Liz Truss ist leicht zu verspotten, aber sie könnte mehr Schaden anrichten als Boris Johnson es jemals getan hat | Gaby Hinsliff

Liz Truss liebt Mathematik. Sie liebt es so sehr, dass sie früher Beamte in Meetings mit Kopfrechenfragen konfrontierte und einmal einem Publikum weiblicher Überflieger sagte, dass ihr bester Rat für ihre ehrgeizigen Töchter sei, das Fach zu studieren. Sie liebt Mathematik so sehr, dass sie politische Entscheidungen wie eine Gleichung angeht, die es zu lösen gilt. Die Tochter des Mathematikprofessors geht methodisch alle möglichen Optionen durch, darunter auch einige, die andere für übertrieben halten würden; Sie testet gerne jedes Argument, manchmal bis zur Erschöpfung. (Wie einer ihrer Assistenten früher scherzte: Was ist der Unterschied zwischen einem Rottweiler und Liz Truss? Ein Rottweiler lässt schließlich los.) Ihre logische, leidenschaftslose Mathematikerin macht sie zu einer beeindruckenden Verhandlungsführerin und einer unsentimentalen Strategin, die schnell Positionen aufgibt, die nicht mehr länger sind ihr dienen.

Doch diejenigen, die sie am besten kennen, sagen, dass damit eine merkwürdige emotionale Distanziertheit einhergeht, oder die Unfähigkeit, in ihre Berechnungen einzubeziehen, wie sich die Dinge für andere Menschen anfühlen, was erst jetzt aufgedeckt wird. Sie kann privat gute Gesellschaft sein, lustig und lebhaft.
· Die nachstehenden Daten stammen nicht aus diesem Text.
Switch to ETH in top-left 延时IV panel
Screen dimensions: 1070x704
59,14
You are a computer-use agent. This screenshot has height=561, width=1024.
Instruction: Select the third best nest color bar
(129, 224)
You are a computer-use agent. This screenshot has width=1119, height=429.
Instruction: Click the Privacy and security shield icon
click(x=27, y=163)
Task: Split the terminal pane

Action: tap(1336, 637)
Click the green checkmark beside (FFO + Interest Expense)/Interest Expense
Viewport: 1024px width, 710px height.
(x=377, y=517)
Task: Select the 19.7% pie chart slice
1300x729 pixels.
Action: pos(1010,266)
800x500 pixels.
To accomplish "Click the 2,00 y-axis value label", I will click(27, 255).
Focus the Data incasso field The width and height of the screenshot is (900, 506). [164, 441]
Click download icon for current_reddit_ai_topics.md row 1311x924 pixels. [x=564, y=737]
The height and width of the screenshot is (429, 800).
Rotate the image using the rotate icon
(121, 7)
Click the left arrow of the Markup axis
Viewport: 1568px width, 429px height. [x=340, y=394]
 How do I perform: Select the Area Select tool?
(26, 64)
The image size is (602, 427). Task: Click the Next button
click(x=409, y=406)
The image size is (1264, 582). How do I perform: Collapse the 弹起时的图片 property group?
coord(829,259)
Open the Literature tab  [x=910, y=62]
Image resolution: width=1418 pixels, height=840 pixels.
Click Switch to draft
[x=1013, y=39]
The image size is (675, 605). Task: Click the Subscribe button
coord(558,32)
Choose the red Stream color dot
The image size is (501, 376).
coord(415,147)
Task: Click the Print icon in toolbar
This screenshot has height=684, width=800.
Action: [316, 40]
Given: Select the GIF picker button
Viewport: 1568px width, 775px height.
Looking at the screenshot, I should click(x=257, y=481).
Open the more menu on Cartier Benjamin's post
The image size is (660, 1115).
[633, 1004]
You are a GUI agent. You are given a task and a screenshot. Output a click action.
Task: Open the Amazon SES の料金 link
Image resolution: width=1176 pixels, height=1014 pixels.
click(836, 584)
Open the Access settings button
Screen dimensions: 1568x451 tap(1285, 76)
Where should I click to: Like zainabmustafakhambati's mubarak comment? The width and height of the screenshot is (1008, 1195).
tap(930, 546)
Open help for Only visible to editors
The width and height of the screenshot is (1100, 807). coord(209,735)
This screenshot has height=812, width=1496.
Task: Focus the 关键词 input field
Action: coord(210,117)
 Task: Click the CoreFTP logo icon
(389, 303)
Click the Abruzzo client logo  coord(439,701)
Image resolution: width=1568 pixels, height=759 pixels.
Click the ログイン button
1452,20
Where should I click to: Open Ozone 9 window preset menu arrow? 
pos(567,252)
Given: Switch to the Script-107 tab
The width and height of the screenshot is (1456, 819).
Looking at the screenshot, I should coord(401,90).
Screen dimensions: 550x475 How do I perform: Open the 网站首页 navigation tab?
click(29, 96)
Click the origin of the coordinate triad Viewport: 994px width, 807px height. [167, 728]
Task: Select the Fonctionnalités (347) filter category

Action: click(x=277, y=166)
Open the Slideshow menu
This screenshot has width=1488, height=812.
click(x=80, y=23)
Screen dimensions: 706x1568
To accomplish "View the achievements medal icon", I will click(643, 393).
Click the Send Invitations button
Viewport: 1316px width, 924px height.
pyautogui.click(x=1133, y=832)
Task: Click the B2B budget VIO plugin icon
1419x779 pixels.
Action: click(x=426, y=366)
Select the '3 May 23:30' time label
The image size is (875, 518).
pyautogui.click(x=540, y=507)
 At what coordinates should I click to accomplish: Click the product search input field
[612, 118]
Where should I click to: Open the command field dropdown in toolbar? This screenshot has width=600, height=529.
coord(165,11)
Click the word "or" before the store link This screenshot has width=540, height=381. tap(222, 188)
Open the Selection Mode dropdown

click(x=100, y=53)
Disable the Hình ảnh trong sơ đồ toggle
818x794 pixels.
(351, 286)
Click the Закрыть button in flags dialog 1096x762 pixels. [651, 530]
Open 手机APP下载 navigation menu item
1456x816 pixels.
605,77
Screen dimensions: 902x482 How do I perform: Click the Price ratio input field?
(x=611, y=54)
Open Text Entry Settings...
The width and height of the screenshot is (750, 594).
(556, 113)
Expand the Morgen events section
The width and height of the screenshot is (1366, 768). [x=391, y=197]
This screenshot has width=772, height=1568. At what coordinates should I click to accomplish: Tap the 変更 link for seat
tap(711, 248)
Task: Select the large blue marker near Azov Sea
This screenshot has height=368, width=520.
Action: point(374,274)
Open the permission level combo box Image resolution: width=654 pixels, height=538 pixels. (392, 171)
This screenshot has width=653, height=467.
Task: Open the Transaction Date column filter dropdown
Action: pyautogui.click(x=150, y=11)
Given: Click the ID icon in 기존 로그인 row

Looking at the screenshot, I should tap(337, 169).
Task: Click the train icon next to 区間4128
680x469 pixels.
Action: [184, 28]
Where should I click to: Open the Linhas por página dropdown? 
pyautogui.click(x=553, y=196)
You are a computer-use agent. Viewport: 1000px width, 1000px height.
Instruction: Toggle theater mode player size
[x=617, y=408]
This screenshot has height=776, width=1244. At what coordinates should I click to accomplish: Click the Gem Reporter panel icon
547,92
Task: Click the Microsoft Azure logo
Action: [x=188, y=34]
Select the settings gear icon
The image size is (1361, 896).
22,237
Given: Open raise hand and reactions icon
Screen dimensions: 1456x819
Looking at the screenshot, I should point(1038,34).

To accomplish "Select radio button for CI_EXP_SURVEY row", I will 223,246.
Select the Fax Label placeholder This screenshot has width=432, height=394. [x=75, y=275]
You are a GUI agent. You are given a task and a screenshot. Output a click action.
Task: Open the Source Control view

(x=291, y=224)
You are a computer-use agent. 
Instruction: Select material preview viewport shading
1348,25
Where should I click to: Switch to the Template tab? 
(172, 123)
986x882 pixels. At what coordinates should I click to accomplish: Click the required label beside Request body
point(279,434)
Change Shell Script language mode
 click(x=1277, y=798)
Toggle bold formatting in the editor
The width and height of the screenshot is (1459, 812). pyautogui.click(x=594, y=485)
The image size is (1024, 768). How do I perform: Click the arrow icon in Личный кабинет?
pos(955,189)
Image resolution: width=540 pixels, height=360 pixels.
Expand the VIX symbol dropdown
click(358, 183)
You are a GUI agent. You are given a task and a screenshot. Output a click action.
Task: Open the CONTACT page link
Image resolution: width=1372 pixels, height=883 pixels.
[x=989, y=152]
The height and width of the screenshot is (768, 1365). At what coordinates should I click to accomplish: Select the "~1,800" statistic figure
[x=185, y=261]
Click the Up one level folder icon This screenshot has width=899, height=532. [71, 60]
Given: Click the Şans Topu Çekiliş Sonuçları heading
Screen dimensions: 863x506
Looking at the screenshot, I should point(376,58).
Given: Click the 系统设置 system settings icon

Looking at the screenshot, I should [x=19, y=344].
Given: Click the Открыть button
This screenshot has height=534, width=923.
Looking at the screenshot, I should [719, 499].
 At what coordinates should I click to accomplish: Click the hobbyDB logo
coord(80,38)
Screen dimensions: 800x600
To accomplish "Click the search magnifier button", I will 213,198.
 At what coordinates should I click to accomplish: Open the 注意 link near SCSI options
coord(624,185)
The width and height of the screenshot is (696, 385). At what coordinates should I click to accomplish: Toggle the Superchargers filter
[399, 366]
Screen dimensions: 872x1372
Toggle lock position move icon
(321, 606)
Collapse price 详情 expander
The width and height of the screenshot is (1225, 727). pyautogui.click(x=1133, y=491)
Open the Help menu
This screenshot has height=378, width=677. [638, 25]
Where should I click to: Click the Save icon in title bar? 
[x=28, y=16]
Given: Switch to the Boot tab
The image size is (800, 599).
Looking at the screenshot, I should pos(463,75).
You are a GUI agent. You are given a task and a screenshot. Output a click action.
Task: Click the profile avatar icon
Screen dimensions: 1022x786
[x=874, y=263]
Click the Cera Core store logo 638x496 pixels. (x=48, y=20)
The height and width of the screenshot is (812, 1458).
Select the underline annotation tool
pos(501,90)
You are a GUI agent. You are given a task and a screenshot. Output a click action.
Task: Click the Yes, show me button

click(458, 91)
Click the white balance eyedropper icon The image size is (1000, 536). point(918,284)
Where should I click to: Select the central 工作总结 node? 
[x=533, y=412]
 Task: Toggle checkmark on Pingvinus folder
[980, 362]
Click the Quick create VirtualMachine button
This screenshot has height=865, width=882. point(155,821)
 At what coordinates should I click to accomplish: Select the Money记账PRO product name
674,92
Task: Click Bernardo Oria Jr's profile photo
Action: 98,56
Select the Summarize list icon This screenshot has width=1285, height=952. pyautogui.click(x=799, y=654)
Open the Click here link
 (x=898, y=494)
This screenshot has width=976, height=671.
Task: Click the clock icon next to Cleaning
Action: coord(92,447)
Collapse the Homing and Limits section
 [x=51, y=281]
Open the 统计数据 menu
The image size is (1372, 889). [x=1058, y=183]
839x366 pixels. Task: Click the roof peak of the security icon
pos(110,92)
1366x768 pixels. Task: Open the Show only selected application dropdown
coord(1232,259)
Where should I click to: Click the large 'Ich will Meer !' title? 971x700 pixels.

Aber wenn Kollegen ihre „leicht unbeholfene“ Art erwähnen oder sie sogar „so nah an echten Crackern wie alle anderen, die ich im Parlament getroffen habe“ nennen (Dominic Cummings, selbst kein Fremder, wenn man so genannt wird), ist diese besondere Distanziertheit oft was Sie meinen. Es hat die Kampagne der Frau geprägt, die immer noch höchstwahrscheinlich die nächste britische Premierministerin sein wird, abgesehen von einem politischen Erdbeben, und könnte bald die Zukunft dieses Landes prägen.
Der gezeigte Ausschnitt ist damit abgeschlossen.